17. A vial or cartridge according to claim 15 or claim 16 wherein said stabilising agent is mannitol.
18. A vial or cartridge according to any one of claims 15 to 17 wherein said solution further comprises water.
19. A vial or cartridge according to any one of claims 15 to 18, wherein said human parathyroid hormone is selected from the group consisting of PTH(1-34), PTH(1-37), PTH(1-38), PTH(1-41) and PTH(1-84).
20. A vial or cartridge according to claim 19 wherein said human parathyroid hormone is PTH(1-34).
21. A vial or cartridge according to any one of claims 15 to 20 wherein said parathyroid hormone is at a concentration of 25 µg/ml to 1000 µg/ml.

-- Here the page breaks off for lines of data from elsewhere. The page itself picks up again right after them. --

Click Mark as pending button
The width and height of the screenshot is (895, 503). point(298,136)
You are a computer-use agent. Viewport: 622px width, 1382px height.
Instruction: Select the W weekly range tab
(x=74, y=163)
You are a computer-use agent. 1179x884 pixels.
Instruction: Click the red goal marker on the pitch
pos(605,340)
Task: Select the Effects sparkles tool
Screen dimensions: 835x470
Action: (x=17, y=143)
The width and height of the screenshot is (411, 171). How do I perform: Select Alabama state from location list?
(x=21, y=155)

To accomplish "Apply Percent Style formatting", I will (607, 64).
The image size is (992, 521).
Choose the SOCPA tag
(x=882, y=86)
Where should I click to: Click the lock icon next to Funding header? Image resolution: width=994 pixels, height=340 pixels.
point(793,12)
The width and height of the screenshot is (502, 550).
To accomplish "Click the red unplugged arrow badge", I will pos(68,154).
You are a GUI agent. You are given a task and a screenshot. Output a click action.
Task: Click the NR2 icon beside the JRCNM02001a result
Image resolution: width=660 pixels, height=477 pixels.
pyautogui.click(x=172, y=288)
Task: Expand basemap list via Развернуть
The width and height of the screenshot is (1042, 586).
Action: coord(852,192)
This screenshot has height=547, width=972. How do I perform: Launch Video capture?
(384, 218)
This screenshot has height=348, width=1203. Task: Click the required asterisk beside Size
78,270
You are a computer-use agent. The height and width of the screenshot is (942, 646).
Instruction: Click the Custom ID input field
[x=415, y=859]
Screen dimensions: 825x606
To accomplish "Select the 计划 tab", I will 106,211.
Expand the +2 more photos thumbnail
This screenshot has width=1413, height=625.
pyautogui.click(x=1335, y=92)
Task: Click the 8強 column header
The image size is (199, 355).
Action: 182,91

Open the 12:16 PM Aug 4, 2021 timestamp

22. A non freeze-dried pharmaceutical composition according to any one of claims 1 to 6 or any one of claims 9 to 14 for use as a medicament.
23. A non freeze-dried pharmaceutical composition according to claim 22 for use in the treatment of osteoporosis.
24. Use of a non freeze-dried pharmaceutical composition according to any one of claims 1 to 6 or any one of claims 9 to 14 in the manufacture of a medicament.
25. Use according to claim 24 in the manufacture of a medicament to treat osteoporosis.